Em 1964, o senhor teve seu mandato de vereador cassado, juntamente com o do vereador Zito Garcia. Como o senhor vê a atitude da Câmara Municipal de São Roque de votar favoravelmente à cassação, por unanimidade?

S.P.S.: Foi uma atitude assolada do pessoal aqui, numa vontade de puxar o saco dos mandantes do país naqueles dias. Eles se reuniram sem a nossa presença, porque nós estávamos presos pela polícia civil e cassaram os nossos mandatos. Até hoje, muitos se arrependem desse ato intempestivo que eles tiveram.

Com relação às prisões, o que o senhor tem a dizer?

S.P.S.: Bom, uma pessoa ser presa por ter idéias, isso já é a maior afronta à liberdade.

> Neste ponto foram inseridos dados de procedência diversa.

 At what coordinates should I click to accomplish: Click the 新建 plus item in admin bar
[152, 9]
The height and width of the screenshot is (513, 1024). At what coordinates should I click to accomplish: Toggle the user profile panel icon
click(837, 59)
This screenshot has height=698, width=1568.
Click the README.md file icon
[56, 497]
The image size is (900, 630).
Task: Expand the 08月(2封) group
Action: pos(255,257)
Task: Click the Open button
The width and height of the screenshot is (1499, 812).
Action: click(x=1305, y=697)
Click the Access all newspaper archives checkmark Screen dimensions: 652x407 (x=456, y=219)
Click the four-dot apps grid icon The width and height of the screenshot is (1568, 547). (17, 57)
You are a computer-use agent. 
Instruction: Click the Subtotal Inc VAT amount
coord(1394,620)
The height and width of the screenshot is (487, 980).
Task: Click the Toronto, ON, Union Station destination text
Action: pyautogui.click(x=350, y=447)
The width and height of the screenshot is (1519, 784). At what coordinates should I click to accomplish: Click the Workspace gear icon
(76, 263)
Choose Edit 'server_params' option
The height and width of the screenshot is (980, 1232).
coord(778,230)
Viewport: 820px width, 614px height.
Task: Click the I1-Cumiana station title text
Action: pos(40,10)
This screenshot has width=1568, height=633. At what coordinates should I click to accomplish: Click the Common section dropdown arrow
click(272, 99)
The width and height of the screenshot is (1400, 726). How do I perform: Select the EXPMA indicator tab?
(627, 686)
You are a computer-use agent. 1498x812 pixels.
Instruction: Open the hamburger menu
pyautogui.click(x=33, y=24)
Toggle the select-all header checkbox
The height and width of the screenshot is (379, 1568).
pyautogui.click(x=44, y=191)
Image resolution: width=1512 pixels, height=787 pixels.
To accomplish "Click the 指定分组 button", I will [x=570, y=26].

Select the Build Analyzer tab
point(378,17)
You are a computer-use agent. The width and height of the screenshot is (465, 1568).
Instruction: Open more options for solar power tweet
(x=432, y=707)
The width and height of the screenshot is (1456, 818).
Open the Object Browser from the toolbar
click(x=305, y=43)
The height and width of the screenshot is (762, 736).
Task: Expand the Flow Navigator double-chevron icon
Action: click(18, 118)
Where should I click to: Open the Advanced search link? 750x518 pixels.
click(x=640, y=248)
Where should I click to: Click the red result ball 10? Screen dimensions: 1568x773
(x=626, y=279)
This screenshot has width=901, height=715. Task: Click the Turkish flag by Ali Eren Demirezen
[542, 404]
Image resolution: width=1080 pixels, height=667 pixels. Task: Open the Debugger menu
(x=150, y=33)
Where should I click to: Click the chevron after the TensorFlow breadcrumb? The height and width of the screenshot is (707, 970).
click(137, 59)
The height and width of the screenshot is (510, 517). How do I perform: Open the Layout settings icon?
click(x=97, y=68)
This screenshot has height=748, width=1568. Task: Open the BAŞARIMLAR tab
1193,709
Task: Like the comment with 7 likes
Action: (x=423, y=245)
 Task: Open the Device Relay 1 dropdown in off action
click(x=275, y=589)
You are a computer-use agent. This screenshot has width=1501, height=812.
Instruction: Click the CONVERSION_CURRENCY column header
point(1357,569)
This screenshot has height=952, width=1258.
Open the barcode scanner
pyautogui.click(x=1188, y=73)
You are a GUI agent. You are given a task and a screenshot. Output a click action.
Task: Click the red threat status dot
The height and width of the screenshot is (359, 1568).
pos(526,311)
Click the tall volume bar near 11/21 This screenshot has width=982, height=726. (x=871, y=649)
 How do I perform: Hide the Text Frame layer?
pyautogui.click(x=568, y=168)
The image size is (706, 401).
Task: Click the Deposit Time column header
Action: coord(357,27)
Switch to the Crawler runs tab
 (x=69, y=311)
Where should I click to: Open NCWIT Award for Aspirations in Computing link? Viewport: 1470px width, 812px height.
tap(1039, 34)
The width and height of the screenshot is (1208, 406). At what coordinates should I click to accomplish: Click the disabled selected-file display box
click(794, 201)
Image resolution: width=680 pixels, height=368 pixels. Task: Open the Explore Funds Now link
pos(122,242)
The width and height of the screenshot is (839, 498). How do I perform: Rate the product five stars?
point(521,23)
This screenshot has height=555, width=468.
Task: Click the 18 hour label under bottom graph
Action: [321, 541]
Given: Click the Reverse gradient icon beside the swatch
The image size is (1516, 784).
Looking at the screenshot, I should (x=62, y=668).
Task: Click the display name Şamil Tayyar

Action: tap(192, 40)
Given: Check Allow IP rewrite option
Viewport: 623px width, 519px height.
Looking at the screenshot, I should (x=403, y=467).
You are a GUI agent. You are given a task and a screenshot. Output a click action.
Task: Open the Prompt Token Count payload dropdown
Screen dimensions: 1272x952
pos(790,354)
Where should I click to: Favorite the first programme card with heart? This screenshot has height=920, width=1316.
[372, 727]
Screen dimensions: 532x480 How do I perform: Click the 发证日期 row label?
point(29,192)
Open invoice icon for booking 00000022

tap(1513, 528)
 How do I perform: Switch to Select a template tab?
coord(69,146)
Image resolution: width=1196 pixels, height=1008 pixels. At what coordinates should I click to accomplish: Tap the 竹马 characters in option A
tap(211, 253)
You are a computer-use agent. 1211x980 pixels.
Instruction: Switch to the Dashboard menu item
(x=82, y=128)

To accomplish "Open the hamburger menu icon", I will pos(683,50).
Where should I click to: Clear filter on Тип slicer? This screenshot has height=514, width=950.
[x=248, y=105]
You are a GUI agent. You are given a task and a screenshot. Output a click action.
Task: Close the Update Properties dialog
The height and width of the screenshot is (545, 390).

Acho que isto diz tudo. Eles afrontaram a liberdade, prenderam pessoas, e outras até torturaram e mataram porque defendiam uma idéia, alguma coisa de melhor para o seu país. Eles tinham que vir para a mesa de debates, vamos conversar, vamos ver quem está com a razão. Não assim, com arbitrariedade, tirar a liberdade das pessoas. Basta dizer que nós, eu, Zito, Mário Luiz e Niasi e mais alguns outros, fomos presos em 1964, e em 1970, às duas horas da madrugada, vieram militares, bateram na casa de Mário Luiz, Niasi e na minha e nos levaram presos para Itu. Sem comunicar à família onde estávamos, ficamos detidos quinze dias incomunicáveis. Assim como fomos levados, na madrugada, também fomos soltos, na madrugada, em São Roque, como se fôssemos cães vadios, sem explicação, sem um pedido de desculpas, porque achavam que algum movimento estava sendo programado.

Eu gostaria de acrescentar que a ditadura foi implantada no Brasil, não pelos defeitos que havia no governo João Goulart e sim pelas qualidades. O João Goulart não foi deposto pelas atitudes que ele teria contrárias aos interesses da nação e sim pelas atitudes favoráveis. Ele queria as reformas de base, a reforma agrária, que até agora nós lutamos por ela, haja vista o Movimento dos Sem Terra hoje que, escorraçados de suas terras, vivem na periferia, na maior miséria, com as terras concentradas nas mãos de grandes latifundiários, ficando os pequenos produtores sem nada. O João Goulart queria a reforma agrária já em 64 e nós estamos em 1999, trinta e cinco anos depois ainda se discute isso. Foi por essas razões que a ditadura militar foi implantada no país.

 

Sílvia Mello é jornalista, escritora, pesquisadora da histórica da cidade de São Roque e produtora cultural.